** GIVEN RECORDS follows **

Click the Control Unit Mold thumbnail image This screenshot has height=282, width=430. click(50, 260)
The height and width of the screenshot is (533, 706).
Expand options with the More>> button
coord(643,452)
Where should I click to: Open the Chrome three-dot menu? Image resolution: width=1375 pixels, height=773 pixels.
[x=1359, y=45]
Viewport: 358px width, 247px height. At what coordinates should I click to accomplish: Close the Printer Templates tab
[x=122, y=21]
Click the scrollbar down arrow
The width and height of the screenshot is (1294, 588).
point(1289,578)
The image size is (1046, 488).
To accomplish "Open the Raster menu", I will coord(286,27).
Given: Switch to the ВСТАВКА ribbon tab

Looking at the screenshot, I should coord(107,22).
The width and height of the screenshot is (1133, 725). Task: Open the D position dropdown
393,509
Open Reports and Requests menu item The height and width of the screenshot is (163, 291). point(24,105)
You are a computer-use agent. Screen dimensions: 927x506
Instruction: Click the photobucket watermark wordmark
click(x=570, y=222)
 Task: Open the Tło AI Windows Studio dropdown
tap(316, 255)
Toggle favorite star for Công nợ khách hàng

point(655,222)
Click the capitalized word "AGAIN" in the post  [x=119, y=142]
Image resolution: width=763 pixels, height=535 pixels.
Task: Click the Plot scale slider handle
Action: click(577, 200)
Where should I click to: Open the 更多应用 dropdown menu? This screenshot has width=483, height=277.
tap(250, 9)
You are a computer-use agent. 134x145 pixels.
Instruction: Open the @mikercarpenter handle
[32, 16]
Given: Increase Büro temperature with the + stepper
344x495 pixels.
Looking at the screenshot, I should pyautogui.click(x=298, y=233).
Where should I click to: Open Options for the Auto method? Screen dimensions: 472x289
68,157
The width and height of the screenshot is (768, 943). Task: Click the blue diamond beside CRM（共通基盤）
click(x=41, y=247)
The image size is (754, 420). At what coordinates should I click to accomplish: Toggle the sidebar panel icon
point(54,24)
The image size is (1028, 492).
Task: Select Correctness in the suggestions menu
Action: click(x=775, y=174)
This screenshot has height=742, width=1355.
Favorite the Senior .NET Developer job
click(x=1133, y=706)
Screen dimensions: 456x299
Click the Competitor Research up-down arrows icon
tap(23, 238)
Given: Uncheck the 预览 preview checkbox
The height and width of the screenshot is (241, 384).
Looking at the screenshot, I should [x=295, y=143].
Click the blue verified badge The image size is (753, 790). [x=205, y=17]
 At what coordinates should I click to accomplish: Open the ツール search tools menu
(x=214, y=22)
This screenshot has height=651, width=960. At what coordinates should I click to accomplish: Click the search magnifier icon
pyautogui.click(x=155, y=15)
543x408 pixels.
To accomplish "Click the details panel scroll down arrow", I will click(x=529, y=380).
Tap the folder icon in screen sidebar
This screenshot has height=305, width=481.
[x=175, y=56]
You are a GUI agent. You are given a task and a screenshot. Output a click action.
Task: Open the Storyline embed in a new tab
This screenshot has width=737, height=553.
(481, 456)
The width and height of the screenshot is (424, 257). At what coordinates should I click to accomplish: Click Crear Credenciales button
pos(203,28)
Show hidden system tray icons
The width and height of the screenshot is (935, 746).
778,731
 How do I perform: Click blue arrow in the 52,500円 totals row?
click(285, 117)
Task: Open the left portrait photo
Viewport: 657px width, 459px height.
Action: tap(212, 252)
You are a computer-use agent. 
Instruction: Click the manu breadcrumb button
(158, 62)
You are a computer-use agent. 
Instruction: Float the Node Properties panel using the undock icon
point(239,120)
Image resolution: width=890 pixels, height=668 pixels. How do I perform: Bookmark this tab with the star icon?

** End of GIVEN RECORDS **

ACTION ITEM: If a line of the data contains the word "agent", it counts toward the total; state that total alone.

TASK OUTPUT: 5